Center on Gender Equity & Health, University of California (UC) San Diego
"Evidence from India shows that sport can be an instrument supporting pro-social engagement for boys and girls."
Sport and other forms of active and voluntary social participation can be a means for adolescent development. For that reason, sport for youth engagement has received attention in policies in India, where adolescents represent 20% of the total population. Specifically, India's national adolescent strategy, Rashtriya Kishor Swasthya Karyakram (RKSK), emphasises peer-based learning and youth leadership as approaches that can build adolescent resiliency and improve health. This study examines the effects over time of sport engagement in adolescence on youth socioeconomic and health outcomes in Bihar, India.
The researchers analysed prospective data from unmarried adolescents (n = 2,322, ages 15-19) who participated in the Youth in India 2007-8 study (wave 1) and were followed in the Understanding the lives of Adolescents and Young Adults (Udaya) study 2015-16. The independent variable of interest, sport engagement (current), was assessed in the baseline survey in 2007 by asking: "Do you play any sports or games these days?" Outcomes assessed in wave 2 were economic engagement (vocational training, past year paid employment), social group participation, political participation, marriage (any and prior to 18), and among those married, marital violence (MV) and contraceptive use. The researchers used logistic and multinomial models to assess longitudinal associations between sport and the main outcomes, adjusting for age, residence, and wealth at baseline and secondary schooling completion at follow-up.
Overall, analyses showed positive but different effects of playing sport in adolescence for girls and boys, with effects on livelihoods and social participation for boys and girls, and effects on delayed marriage and contraceptive use for girls. Specifically:
- In multivariate models for boys, adolescent sport participation was associated with higher odds of vocational training [adjusted odds ratio (AOR): 1.92, 95% confidence interval (CI): 1.17, 3.15], social programme engagement [AOR: 1.89, 95% CI: 1.14, 3.15], and a trend effect for political participation [AOR: 1.47, 95% CI: 0.97, 2.24]. Crude effects (not adjusted for secondary school, wealth, or age) were noted for delayed marriage, paid work, and perpetration of marital violence among males. Per the researchers, findings for boys on livelihoods and pro-social behaviour can be attributed to an emphasis on attributes of responsibility and team-play via sport. The data also point to a need for building early interventions that can socialise boys on gender equity in interpersonal relationships.

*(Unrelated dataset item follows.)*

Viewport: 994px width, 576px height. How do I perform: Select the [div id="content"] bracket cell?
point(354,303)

- Among girls, sport in adolescence was associated with lower child marriage [ARRR (absolute risk reduction) = 0.67, 95% CI: 0.48, 0.96], as well as higher vocational training [AOR = 1.28, 95% CI: 1.03, 1.16] and family planning use [AOR = 1.31, 95% CI: 1.05, 1.63]. The findings indicate an important role of secondary schooling, which may be one of the few avenues for girls' recreation. It is possible that the sport and games girls play do not necessarily challenge gender stereotypes, and girls may be engaging in curriculum-based routine participation sports in schools, which may explain some of the study's findings. Participation of girls in sport and how gender norms are shaped within sporting opportunities need further investigation. More broadly, the researchers suggest additional research on the gendered nature of participation (nature, type, duration, traditional league-based, or non-team) in sport-based youth programmes and how sport furthers or modifies prevalent gender norms.

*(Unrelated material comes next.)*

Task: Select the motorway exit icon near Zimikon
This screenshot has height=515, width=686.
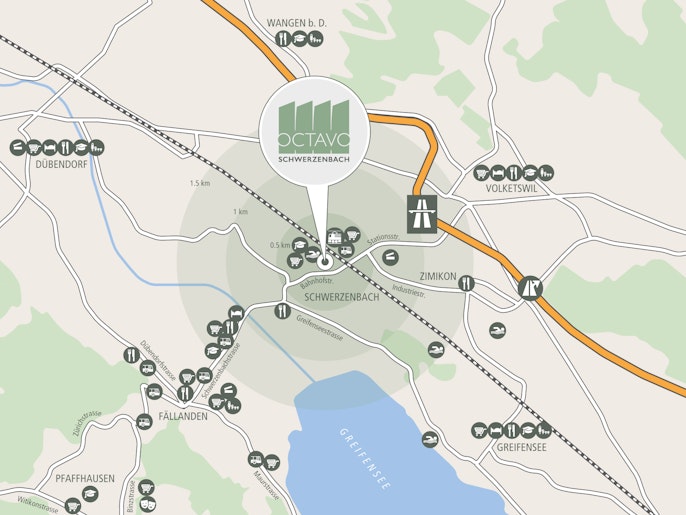Action: tap(530, 288)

The researchers note that a complex set of factors, including parental consent and resources, community infrastructure, and schooling, may set the gendered contexts within which adolescents live and participate in sports; it is likely that girls and boys participated in different types of sport. Future interventions could focus on changing norms among parents and elders in the community, who act as "gatekeepers" and make decisions on recreation participation, marriage, and livelihood choices of adolescents.
In conclusion: "This study from India showed evidence that sport can increase social participation and benefits for livelihoods among adolescents, and delay marriage and increasing contraceptive use among girls. Sport-based youth engagement programs can influence self-efficacy and prosocial values through bonding with peers and altering inequitable gender norms....[Y]outh development programs like the RKSK in India can create opportunities through sport to build agency and resiliency among young people."